───── Records shown ─────

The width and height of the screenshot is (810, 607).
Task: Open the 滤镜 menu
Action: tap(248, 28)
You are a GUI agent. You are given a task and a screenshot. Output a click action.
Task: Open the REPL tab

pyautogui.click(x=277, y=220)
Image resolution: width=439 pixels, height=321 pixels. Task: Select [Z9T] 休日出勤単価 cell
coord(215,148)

─────
───── Records shown ─────

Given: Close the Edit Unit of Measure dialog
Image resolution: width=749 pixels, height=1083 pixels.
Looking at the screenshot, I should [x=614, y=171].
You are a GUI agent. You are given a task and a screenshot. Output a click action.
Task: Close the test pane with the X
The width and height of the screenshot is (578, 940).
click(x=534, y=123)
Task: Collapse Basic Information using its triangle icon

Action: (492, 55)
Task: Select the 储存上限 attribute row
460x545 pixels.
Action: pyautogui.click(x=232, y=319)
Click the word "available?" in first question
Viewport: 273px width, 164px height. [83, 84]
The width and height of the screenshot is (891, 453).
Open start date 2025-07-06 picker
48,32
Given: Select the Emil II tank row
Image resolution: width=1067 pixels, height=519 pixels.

─────

Task to complete
Work through the records above and count the lines that hold the string "Close". Please give only that figure.

Solution to this problem
2